Puts the “in” credible.
In every review of THE INCREDIBLES it has become a refrain: “This movie could have worked as well in real life.”
Big Bob Parr (voice of Craig T. Nelson) is a cone-shaped mountain of a guy, an ex-superhero doing time as a layperson in a world gone small – from his office cubicle to his aspirations. Married to super heroine, Elastigirl (voice of Holly Hunter), like every husband, he sneaks out at night occasionally to hang with the boys – in Bob’s case, to fight crime as Mr. Incredible with his former teammate, Frozone (Samuel L. Jackson).Bob’s two kids have inherited superpowers as well: son, Dash, super speed, and daughter Violet, telekinesis and invisibility (think: Invisible Girl from The Fantastic Four). (I’ve contacted high level geneticists to explain how the parental combination of super-strength and elasticity would yield super-speed and invisibility in offspring. But they won’t return my calls.)
This 3D-animation marvel is separated from its peers by its thematic thunder – sure, it’s loaded with the usual “family values,” but digs deeper by making the characters smart enough to ponder their roles as super beings in a mediocre world. The parents know that provincialism denotes they must keep their powers/identities hidden and their children sheltered, but the kids don’t understand why, raising Socratic questions about herd mentality and the conundrum of being “created equal” yet more gifted.

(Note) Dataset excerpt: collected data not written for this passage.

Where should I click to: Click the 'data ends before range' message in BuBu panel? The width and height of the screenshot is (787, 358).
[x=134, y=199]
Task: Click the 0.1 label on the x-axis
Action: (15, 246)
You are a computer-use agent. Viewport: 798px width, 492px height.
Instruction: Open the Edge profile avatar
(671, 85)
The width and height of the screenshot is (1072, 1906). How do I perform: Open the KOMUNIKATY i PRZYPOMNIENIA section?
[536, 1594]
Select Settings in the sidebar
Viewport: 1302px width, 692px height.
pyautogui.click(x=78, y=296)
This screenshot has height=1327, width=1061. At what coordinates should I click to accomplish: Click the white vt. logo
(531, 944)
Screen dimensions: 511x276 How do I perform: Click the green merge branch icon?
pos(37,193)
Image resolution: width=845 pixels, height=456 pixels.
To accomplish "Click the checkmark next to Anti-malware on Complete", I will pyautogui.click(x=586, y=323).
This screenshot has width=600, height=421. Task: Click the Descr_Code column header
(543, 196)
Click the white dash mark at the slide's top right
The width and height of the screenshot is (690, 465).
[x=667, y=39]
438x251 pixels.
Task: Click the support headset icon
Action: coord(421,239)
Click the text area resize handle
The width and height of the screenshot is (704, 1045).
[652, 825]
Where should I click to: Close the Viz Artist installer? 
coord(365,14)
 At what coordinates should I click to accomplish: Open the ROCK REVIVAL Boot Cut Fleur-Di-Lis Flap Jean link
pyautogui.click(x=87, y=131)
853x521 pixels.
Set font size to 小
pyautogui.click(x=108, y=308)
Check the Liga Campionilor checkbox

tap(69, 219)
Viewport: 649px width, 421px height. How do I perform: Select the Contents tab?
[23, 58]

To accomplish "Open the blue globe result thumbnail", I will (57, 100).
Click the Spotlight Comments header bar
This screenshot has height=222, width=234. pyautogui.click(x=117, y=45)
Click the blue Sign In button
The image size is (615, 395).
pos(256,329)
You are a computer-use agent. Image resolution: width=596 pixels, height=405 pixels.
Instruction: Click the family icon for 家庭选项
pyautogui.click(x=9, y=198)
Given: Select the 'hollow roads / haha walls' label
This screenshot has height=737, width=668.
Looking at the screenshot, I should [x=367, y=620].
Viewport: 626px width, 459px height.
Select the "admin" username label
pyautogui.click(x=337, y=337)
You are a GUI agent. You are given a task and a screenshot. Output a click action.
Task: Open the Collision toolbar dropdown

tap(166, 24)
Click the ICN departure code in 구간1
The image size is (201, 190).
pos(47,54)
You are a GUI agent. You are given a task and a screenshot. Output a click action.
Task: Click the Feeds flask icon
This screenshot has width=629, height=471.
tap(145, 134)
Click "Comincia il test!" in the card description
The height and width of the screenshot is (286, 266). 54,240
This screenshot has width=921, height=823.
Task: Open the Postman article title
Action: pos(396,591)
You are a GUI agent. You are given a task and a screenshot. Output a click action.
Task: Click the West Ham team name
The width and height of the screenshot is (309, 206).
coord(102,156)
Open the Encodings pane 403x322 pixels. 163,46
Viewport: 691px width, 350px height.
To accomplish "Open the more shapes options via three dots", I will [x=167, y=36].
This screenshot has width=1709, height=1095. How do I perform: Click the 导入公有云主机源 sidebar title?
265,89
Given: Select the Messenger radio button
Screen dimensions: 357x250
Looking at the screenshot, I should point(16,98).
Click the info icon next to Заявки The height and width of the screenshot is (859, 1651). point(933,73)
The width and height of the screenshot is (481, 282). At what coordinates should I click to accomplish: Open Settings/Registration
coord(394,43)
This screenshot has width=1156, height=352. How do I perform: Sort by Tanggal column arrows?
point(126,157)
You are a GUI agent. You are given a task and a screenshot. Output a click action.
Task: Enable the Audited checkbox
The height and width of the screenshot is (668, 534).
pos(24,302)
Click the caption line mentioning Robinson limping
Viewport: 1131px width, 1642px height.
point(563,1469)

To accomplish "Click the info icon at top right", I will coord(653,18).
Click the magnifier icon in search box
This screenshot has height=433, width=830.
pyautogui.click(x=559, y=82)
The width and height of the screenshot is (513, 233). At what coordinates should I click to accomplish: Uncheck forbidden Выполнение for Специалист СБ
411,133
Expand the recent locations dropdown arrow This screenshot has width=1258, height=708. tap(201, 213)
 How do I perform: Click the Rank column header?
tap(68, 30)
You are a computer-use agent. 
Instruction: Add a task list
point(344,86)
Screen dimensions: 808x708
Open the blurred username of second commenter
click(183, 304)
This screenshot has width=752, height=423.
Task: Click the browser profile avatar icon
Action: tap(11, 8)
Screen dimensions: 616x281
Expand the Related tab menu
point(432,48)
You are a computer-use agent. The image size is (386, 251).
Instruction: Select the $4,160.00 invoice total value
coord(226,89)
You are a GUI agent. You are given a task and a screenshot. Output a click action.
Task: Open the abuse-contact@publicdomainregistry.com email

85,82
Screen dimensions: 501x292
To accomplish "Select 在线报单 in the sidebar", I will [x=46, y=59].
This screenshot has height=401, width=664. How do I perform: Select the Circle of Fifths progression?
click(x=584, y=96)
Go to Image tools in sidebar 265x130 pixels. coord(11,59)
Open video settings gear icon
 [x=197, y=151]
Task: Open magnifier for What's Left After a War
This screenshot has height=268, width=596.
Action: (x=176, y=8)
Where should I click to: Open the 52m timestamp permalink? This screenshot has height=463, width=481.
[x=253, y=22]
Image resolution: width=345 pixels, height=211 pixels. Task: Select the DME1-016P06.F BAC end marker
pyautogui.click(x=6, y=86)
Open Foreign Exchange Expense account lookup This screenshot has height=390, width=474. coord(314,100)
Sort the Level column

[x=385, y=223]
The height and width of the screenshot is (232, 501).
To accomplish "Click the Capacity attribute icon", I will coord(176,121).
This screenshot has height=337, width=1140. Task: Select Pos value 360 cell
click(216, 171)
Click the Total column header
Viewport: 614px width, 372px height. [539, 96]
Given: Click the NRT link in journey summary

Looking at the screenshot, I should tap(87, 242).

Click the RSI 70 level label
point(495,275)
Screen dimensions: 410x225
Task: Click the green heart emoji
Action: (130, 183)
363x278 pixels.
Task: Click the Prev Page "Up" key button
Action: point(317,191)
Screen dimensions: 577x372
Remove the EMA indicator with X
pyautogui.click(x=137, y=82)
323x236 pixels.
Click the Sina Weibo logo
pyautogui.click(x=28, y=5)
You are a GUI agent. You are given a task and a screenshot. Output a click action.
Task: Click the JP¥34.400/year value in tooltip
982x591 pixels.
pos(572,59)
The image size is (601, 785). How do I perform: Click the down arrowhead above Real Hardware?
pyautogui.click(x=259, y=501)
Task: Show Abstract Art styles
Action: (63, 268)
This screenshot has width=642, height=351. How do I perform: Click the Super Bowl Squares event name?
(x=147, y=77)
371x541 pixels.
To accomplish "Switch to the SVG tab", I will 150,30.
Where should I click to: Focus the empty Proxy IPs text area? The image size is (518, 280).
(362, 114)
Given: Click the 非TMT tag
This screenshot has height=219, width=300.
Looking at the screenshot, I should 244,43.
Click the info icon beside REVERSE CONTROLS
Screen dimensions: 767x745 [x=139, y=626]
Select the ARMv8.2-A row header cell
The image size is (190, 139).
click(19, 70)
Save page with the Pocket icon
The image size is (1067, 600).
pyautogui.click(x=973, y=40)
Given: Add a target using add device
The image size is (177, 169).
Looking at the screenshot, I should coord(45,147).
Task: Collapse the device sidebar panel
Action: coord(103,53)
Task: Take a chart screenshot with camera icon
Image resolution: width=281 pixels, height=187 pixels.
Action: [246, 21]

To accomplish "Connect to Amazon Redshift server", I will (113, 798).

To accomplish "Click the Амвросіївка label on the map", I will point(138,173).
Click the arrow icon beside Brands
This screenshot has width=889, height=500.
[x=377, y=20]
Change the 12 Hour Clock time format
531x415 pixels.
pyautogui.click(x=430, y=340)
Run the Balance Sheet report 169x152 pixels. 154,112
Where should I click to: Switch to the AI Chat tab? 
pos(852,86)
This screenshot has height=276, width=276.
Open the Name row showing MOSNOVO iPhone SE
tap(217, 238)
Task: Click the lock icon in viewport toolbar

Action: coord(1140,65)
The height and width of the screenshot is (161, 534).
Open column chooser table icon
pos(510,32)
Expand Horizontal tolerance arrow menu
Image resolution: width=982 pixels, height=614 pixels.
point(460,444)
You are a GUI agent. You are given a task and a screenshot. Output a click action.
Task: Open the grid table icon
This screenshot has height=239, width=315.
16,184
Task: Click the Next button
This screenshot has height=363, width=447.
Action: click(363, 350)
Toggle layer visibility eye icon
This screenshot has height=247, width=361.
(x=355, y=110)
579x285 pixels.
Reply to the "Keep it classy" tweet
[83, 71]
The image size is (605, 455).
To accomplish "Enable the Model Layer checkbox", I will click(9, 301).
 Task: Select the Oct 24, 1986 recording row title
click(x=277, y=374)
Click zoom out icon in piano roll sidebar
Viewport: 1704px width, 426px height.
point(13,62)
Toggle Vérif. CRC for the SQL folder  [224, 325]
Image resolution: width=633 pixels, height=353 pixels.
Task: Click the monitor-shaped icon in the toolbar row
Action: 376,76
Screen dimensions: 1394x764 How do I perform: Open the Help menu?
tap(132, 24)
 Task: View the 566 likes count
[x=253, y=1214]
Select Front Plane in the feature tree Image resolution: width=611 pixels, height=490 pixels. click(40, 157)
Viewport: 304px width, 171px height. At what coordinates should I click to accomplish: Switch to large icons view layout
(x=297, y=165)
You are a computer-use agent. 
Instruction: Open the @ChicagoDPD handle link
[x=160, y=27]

Mom tells Dash, “Everyone’s special” (which is its own form of condescension) and Dash, instead of taking it like a Disney knockout punch, retorts quite logically, “Which is another way of saying that nobody is.”
This theme is echoed in the super villain Syndrome (voiced by Jason Lee), whose grand plan is to sell super powers to the public so that “when everyone is super, no one will be.”
And in a surprising tug of our tear nerves, in the midst of the action-packed finale, we see Bob’s vulnerability: He implores his wife Elastigirl to stay with the kids while he battles a giant robot. She declines angrily, accusing him of shallowness and ego, to which he replies, stuttering, “I’m not strong enough.” She, forcefully, “Strong enough? And this will make you stronger?” He retorts, “I can’t lose you again! Not again. I’m not… strong enough.” … wow… How many kids and mindless adults will miss this subtlety?… Incredible!
And when the action comes, it delivers in ways that even some of the more renowned superhero movies do not. And by this I mean, the whole group uses their powers creatively and intelligently, working together to combat their threats efficiently. Truly incredible to behold.
And of course, there is the mandatory Group Hero Pose, perfected so gaily by N’Sync during their two-month heyday. (Apologies to my more sensitive readers for using the “N-word.”)
Written and directed by Brad Bird (who does triple duty as Edna Mode, a fashion designer for the hero-conscious), the humor is wit, rather than slapstick, the heroism is moral rather than muscle-bound and the whole outlook is adult rather than kiddie – THE INCREDIBLES is as real a movie as a cartoon gets.